Great! Thanks. I may try it. 

I have wasted way more than $3.99 on a lots of riskier things in the past month.


----------



## HermitJohn (May 10, 2002)

Just curious, do you find MS Office does something more than LibreOffice or WPS Office? I am sure they have few proprietary gimmicks but for day to day use?

Reading reviews of those little cloudbook computers promising a free year of online version MS Office and people go crazy over it. For most people I just dont see the big advantage. Saying that, I havent used MS Office since guess win98 days, so sure its changed somewhat. What I remember most is how slow and sluggish it was on my computer. Friend had given me a copy to try.

I recently installed Lubuntu 19.04 on little HP Stream cloudbook. This little netbook/cloudbook not known for massive computing power. Lubuntu comes with LibreOffice. I was pleasantly surprised how fast it loaded. I like free version WPS better, but it really doesnt matter that much.


----------



## GTX63 (Dec 13, 2016)

Open Office does about everything for free that MS Office does.
https://www.openoffice.org/download/


----------



## NRA_guy (Jun 9, 2015)

It's really just the fact that I have learned to use MS Office over the years. My employer (the US Army Corps of Engineers) made us use it at work and Microsoft allowed Army employees to get a free copy for home use.

I originally LOVED Corel's WordPerfect, and used it at work on my early desktop computers, but I was forced to switch to Word about 20 years ago.

Over the years, Word and WordPerfect got more and more similar anyway.

I tried OpenOffice briefly a few years ago, but I went back to Word just because I was familiar with it.

It sounds like I would not like the new MS Word 2019 (too many "improvements" for me to learn how to use).

And I will never, ever rent a copy of MS Office 365.


----------



## HermitJohn (May 10, 2002)

Yea renting MS Office 365 seems kinda dumb.
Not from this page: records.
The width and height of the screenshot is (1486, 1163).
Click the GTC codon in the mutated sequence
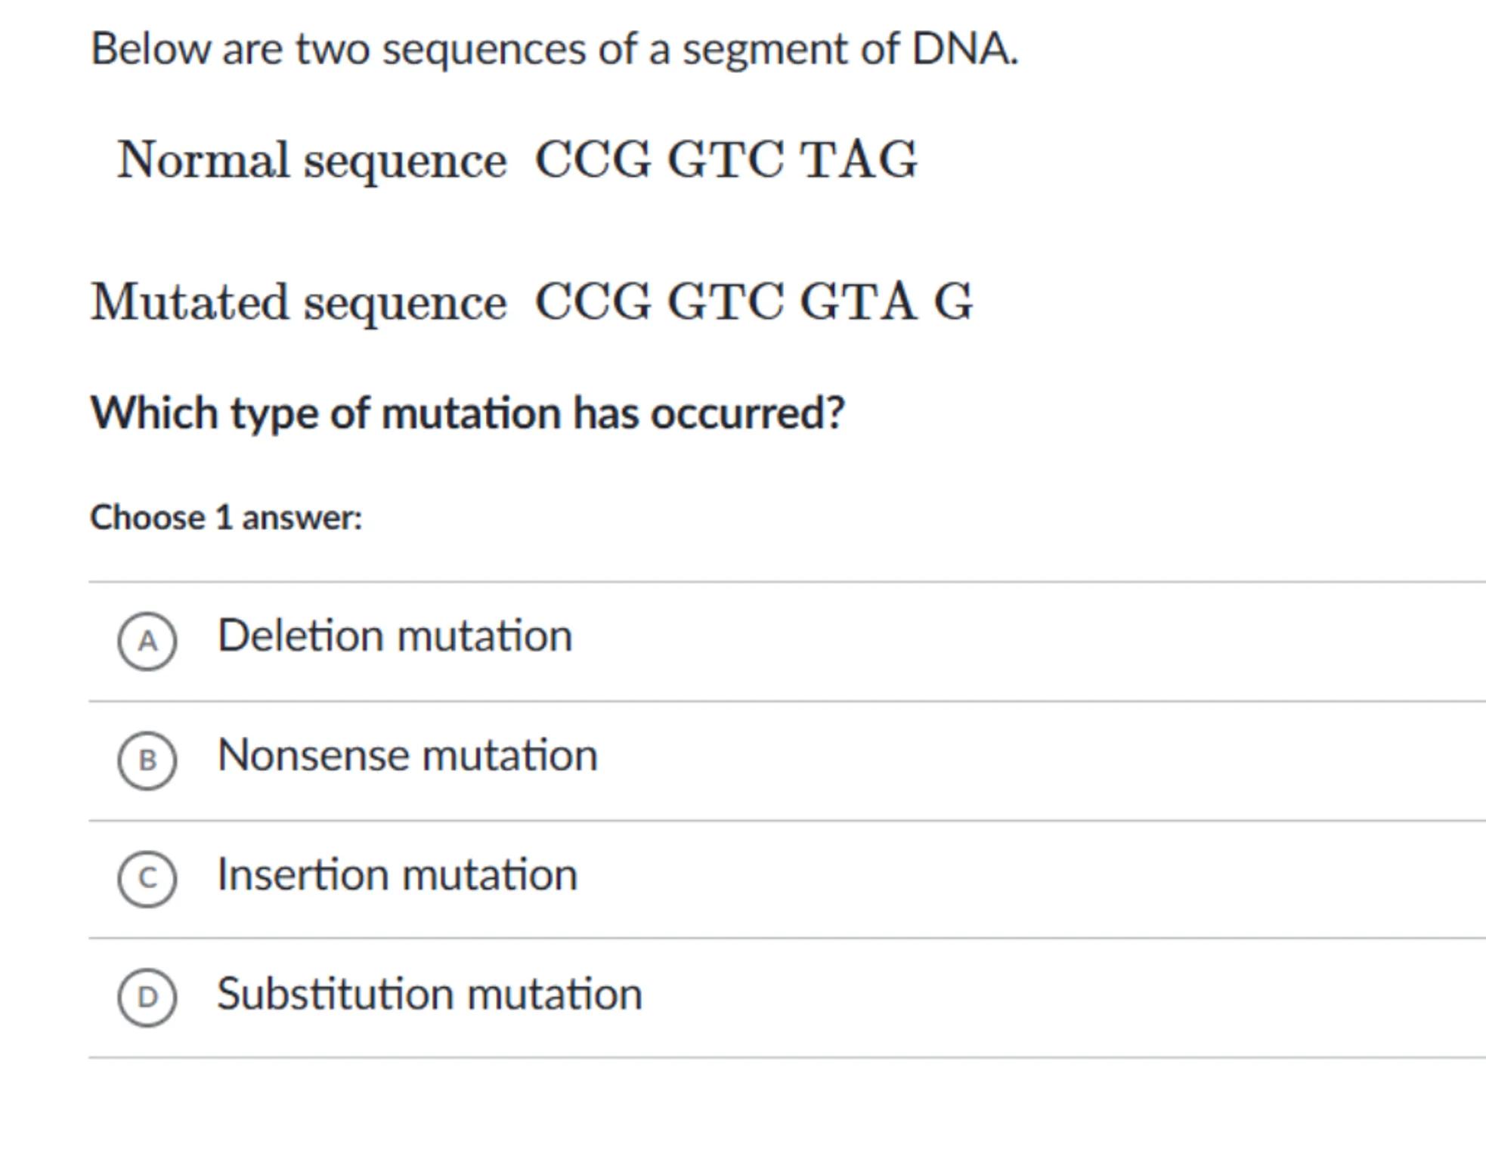(726, 302)
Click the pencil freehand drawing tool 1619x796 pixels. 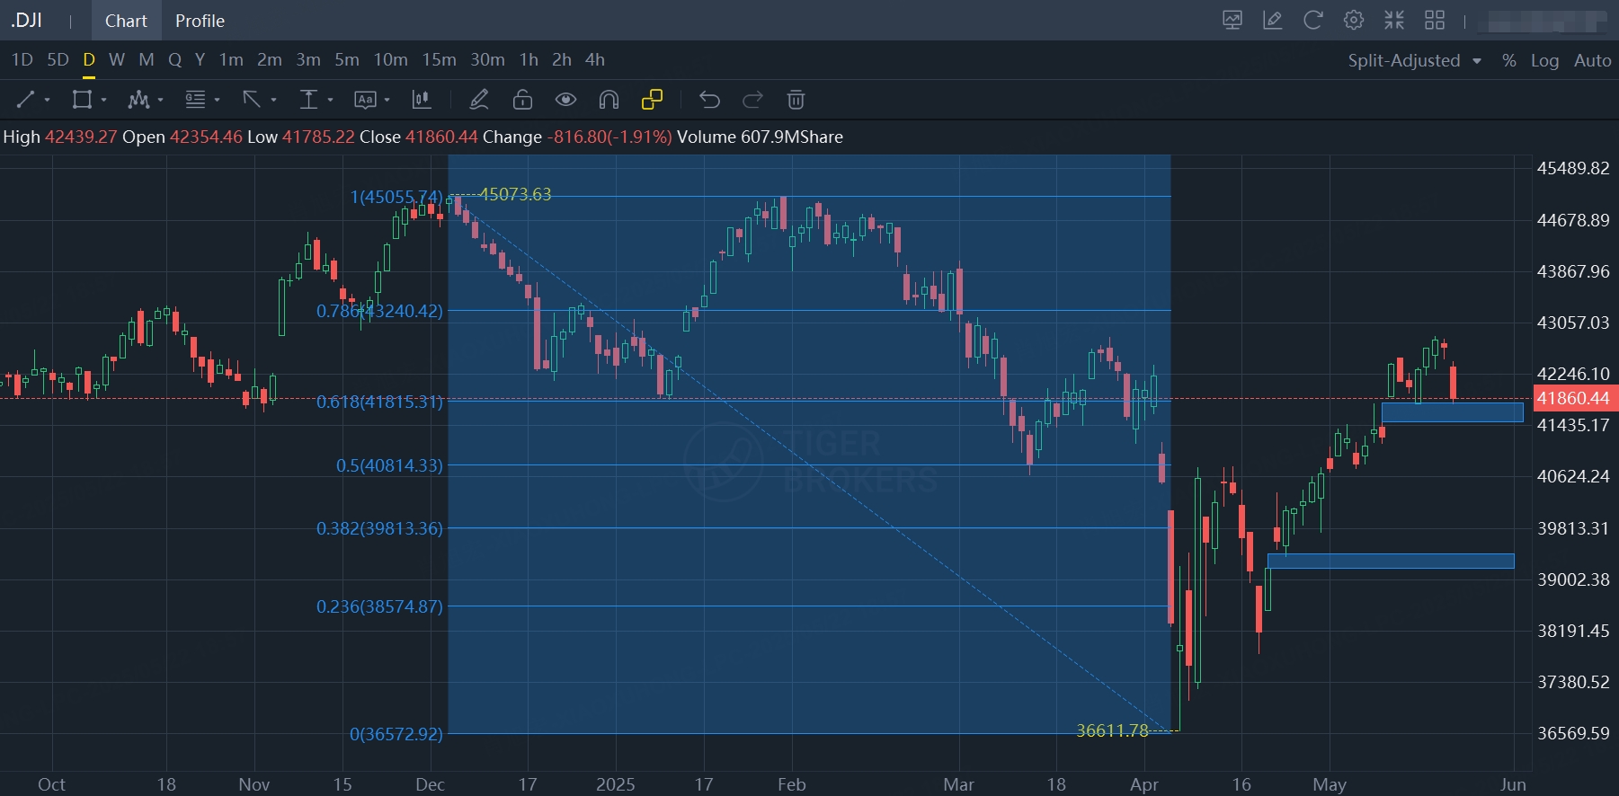coord(479,100)
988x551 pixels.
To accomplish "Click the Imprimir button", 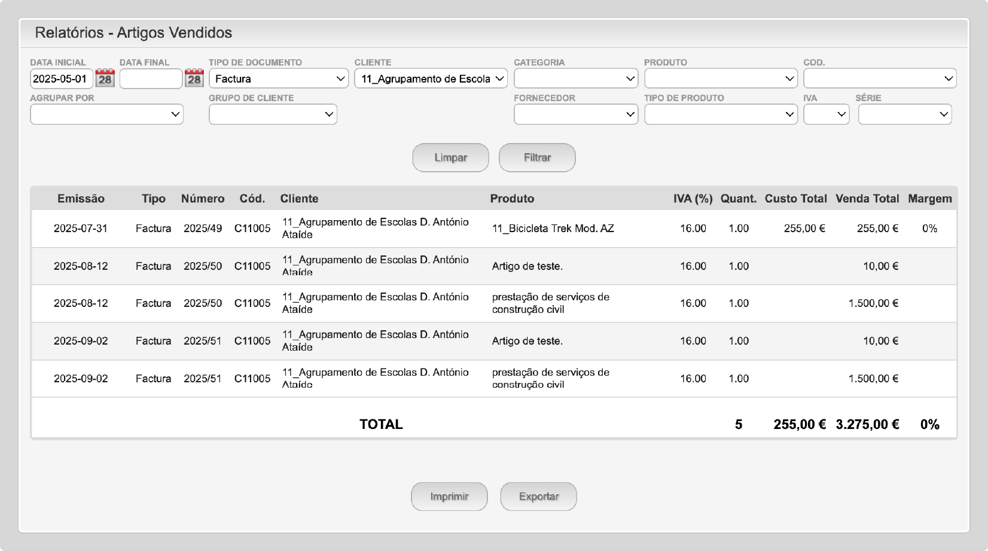I will tap(449, 497).
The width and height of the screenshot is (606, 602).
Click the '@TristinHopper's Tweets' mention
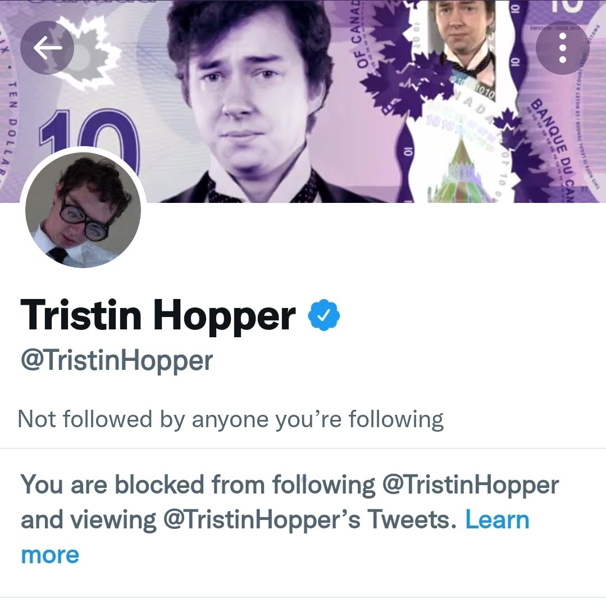pyautogui.click(x=307, y=519)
Only way I would use such is if I worked for somebody that insisted on MS Office and was paying the bill. Their money, they can waste it anyway they want long as my paycheck is on time.

MS is trying their hardest to make everything they sell into monthly fee and put it in cloud.

I think there are free online office suites. But seriously rather have it on my own computer.


----------



## NRA_guy (Jun 9, 2015)

HermitJohn said:


> Yea renting MS Office 365 seems kinda dumb. Only way I would use such is if I worked for somebody that insisted on MS Office and was paying the bill. Their money, they can waste it anyway they want long as my paycheck is on time.
> 
> MS is trying their hardest to make everything they sell into monthly fee and put it in cloud.
> 
> I think there are free online office suites. But seriously rather have it on my own computer.


I agree. I suspect that somebody hight up in MS has had a study done and it showed that companies and the Federal government are willing to pay an annual fee rather than buying a new version of software every few years. (Don't underestimate how many Federal PCs use MS Office---and, of course, money is no concern whatsoever for Federal agencies.)

Intuit is one of the worst software companies in my opinion. At one time they put a clock in some accounting software they sold and when the clock reached the end of life, it would no longer even open. Not sure if they still do that or not.


----------